The hotel industry continues to remain attractive for developers and investors, despite uncertainties in the following period.
Strongly affected by the coronavirus generated crisis, many hotel operators are counting on reopening during the holiday season to unblock operations and start recovery.
The market could return to an occupancy rate of 50-60% for hotels operated by recognized brands towards the end of the year, in a scenario in which the epidemiological context remains stable or even starts improving, according to Colliers International consultants.
In March, Romanian hotels recorded a 68% decline in the number of tourists
In March, the first official month of pandemic, Romanian hotels recorded a 68% decline in the number of tourists, according to The National Institute of Statistics (INS) data.
In Bucharest, the occupancy rate was only 15% in March and April, and most hotels closed their doors to economically cope with the significant decrease in turnover.
The decline is higher compared to other parts of the world, considering that in Europe the number of tourists decreased by only 19% and worldwide the decrease was 57%, according to The World Tourism Organization.

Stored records
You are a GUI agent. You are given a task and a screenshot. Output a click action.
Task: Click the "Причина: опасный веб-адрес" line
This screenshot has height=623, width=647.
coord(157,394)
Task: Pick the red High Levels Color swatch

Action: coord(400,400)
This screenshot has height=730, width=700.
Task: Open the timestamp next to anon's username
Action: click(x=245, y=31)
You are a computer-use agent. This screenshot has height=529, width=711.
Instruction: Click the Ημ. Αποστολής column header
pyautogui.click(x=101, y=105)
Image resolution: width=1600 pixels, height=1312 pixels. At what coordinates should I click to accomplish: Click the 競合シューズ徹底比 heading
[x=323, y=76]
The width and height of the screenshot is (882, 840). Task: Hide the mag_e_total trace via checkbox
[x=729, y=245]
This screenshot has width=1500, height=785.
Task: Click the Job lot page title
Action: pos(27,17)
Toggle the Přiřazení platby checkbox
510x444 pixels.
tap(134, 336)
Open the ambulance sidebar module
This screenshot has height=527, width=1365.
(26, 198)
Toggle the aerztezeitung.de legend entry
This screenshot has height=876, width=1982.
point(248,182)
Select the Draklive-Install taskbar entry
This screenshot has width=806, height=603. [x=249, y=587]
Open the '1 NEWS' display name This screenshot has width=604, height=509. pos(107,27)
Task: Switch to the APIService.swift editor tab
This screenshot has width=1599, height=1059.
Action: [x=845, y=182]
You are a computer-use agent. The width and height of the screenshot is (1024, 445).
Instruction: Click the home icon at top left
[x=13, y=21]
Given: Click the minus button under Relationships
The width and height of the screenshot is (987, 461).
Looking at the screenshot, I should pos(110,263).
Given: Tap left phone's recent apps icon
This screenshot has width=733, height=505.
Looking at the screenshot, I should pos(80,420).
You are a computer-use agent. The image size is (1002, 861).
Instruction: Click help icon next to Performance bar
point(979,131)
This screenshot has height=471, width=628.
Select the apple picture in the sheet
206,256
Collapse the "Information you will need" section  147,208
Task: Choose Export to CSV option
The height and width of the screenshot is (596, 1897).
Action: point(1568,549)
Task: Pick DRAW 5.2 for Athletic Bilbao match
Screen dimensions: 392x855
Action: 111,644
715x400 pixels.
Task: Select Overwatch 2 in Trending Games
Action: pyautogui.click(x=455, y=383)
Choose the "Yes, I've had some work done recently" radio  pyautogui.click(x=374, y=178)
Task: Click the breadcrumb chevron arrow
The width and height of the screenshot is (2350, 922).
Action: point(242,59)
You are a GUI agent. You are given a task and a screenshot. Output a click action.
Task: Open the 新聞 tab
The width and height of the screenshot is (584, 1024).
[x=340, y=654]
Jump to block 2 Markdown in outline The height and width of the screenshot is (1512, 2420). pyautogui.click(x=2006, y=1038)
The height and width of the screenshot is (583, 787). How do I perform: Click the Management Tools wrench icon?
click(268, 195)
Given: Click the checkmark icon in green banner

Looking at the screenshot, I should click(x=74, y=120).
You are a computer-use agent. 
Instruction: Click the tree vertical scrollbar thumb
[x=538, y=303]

| WHAT YOU WILL DO |
Resume the passage on the hotel industry in Romania during the pandemic, picking up after its final sentence.

| WRITTEN RESPONSE |
The average occupancy rate in Bucharest could reach 40-45% at the end of this year and the disposable income of hotels in the Capital could register the same level as before the pandemic, of about 87 euros, in a year or even a year and a half from the time the pandemic was declared.
Tourists will migrate from small local hotels to hotels operated by renowned brands
Almost 50% of the total number of rooms in the Capital are operated by international brands or by well-represented local brands and enjoy a much higher degree of trust than locally operated hotels with lower recognition.
Therefore, it is possible that, as a first trend, there will be a move from local accommodation to hotels operated by well-known brands, even if the price paid will be higher.
Romania does not have a very high economic risk due to the slowdown in the tourism sector, as tourism represents only 3% of the Gross Domestic Product (GDP), compared to Spain (12%), for example, or Hungary, where this percentage reaches 7%.
Thus, Colliers International consultants expect tourism to be supported to a greater extent by other economic sectors, which will recover faster, such as the services sector or transport and logistics.
Developing hotel sites continued their activity
In fact, funds allocated worldwide for the recovery of the economy will have direct consequences for the return of the hospitality industry.
At local level, a package of specific measures for this industry has not yet been announced, which makes it difficult to implement a business plan for the reopening of hotels, but measures such as exemption from local taxes or the payment of income tax for a certain period aid for the payment of employees’ salaries or the implementation of security measures could help operators get through this difficult period.